Un meilleur système consisterait à retirer les unités qui ont perdu un tiers de leurs effectifs et à les remplir de nouvelles recrues avant de les pousser à nouveau au combat. Le résultat serait le même nombre de soldats, mais avec une expérience mélangée dans toutes les unités de l’armée.
Je suis certain que les forces de l’OTAN et des États-Unis ont sermonné les Ukrainiens sur ces deux points. Mais le commandement ukrainien a sa propre volonté et résiste souvent aux critiques et aux changements.
Il a même démantelé sa seule unité interne qui était encore en mesure de présenter un point de vue objectif sur ses échecs :
L’autre jour, la députée du peuple Mariana Bezuglaya a écrit un billet dans lequel elle affirme que les centres de formation « n’enseignent rien » et envoient des conscrits non formés sur la ligne de front.
Par la suite, Volodymyr Zelensky a déclaré qu’il avait entendu un rapport sur la situation dans les écoles de formation au quartier général et qu’il avait demandé à élaborer des mesures pour remédier à la situation. En reconnaissant indirectement l’existence de problèmes.
Dans le même temps, Bezuglaya a déclaré que le journaliste du quartier général – l’inspecteur en chef du ministère de la défense Igor Voronchenko – avait été licencié après son rapport. Selon elle, c’est le ministre de la défense Umerov qui l’a fait, à la suggestion du commandant en chef Syrsky.

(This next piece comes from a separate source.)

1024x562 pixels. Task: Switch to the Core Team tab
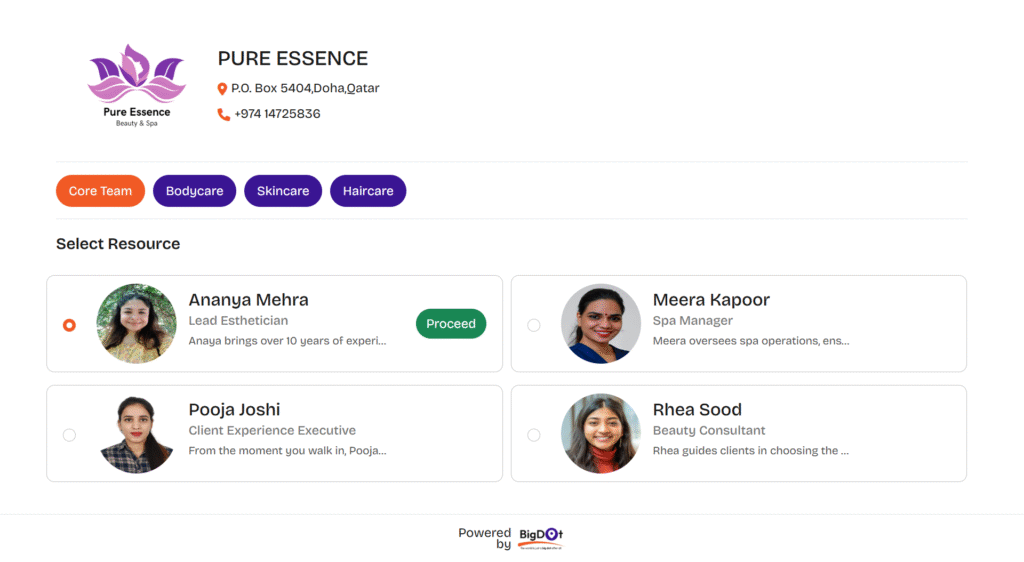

« Immédiatement après son rapport au quartier général sur la situation catastrophique de l’entraînement dans les centres d’entraînement des forces armées ukrainiennes, Igor Voronchenko a été licencié. Le rapport franc et détaillé de Voronchenko a surpris tout le monde et a provoqué une grande colère chez Syrsky. L’inspection générale du ministère de la défense était le dernier poste qui fournissait au moins une certaine expertise sur ce qui se passait réellement dans les forces armées ukrainiennes », écrit Bezuglaya.
L’inspection générale avait pour mission de mettre en évidence les causes des échecs. Mais le commandement a insisté pour la détruire au lieu de tirer les leçons de son expérience.
Un certain entêtement peut être un grand atout. Mais les situations de guerre changent constamment et il est nécessaire de s’y adapter. L’armée ukrainienne a trop souvent échoué à le faire.